O tema ganhou novo peso porque o município tenta equilibrar expansão imobiliária, preservação ambiental e mobilidade. No site oficial da Secretaria de Planejamento, a administração mantém abertos serviços, mapas e documentos da revisão.
Entre os marcos recentes estão a consulta pública aberta para a revisão do Plano Diretor em 5 de março de 2026 e a publicação de mudanças de zoneamento por decreto em 10 de março.
Revisão urbanística volta ao foco em Gramado
A gestão municipal trata o processo como estratégico para os próximos anos. A proposta mistura atualização normativa, ferramentas digitais e redefinição de áreas de ocupação.
No portal da secretaria, o cidadão encontra acesso a legislação urbanística, zoneamento, processos digitais, emissão de documentos e acompanhamento de consultas públicas relacionadas ao planejamento da cidade.

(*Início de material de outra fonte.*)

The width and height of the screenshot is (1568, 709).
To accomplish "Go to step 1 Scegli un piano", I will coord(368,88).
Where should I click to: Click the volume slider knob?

Esse conjunto de medidas indica uma tentativa de reduzir etapas burocráticas. Também amplia a pressão por transparência, porque as regras afetam moradores, construtoras, comerciantes e investidores.
- Revisão do Plano Diretor vigente
- Atualização de mapas e zoneamento
- Regulação de licenças em área rural
- Integração de serviços digitais urbanísticos

Nova centralidade no Norte aparece como eixo do debate
Um dos pontos mais sensíveis envolve a chamada Nova Centralidade da Região Norte. O projeto propõe redistribuir densidade urbana e serviços para diminuir a dependência do centro tradicional.

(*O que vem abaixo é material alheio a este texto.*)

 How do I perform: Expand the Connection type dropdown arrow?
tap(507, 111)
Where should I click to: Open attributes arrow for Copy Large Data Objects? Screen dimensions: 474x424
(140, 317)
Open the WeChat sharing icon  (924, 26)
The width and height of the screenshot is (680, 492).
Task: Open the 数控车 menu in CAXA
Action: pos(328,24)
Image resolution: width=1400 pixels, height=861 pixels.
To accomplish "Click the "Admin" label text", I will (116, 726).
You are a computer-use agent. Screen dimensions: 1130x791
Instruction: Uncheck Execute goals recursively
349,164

Segundo a plataforma municipal, a área de ocupação intensiva prevista para a nova centralidade é menor que o atual Centro de Gramado, hoje com cerca de 120 hectares.
O material oficial também sustenta que a mistura entre moradia, comércio e equipamentos de proximidade foi planejada para reduzir deslocamentos de carro e devolver tempo ao morador.
Na prática, esse tipo de desenho urbano costuma gerar disputa. De um lado, há expectativa por crescimento organizado; de outro, surgem dúvidas sobre impacto paisagístico, trânsito e infraestrutura.
- Definição das áreas com maior adensamento
- Identificação de corredores ecológicos
- Compatibilização com mobilidade e serviços
- Transformação das regras em norma urbanística
Ferramentas digitais ampliam fiscalização social
Outro elemento novo é a consolidação do sistema geoespacial da prefeitura. O município já apresenta o SIG Gramado e o GeoPortal como base técnica para consultas e gestão territorial.
De acordo com a descrição oficial do projeto, o sistema integra cadastro imobiliário, logradouros, zoneamentos, infraestrutura urbana e emissão de certidões para uso interno e atendimento ao cidadão.
Isso muda o patamar da discussão pública porque mapas, camadas e viabilidades deixam de circular apenas em gabinetes. Com mais dados acessíveis, cresce a chance de contestação técnica.
Para Gramado, o recado é claro: a pauta urbana entrou em fase decisiva em 2026. O efeito concreto dependerá da capacidade da prefeitura de transformar consulta, norma e execução em consenso mínimo.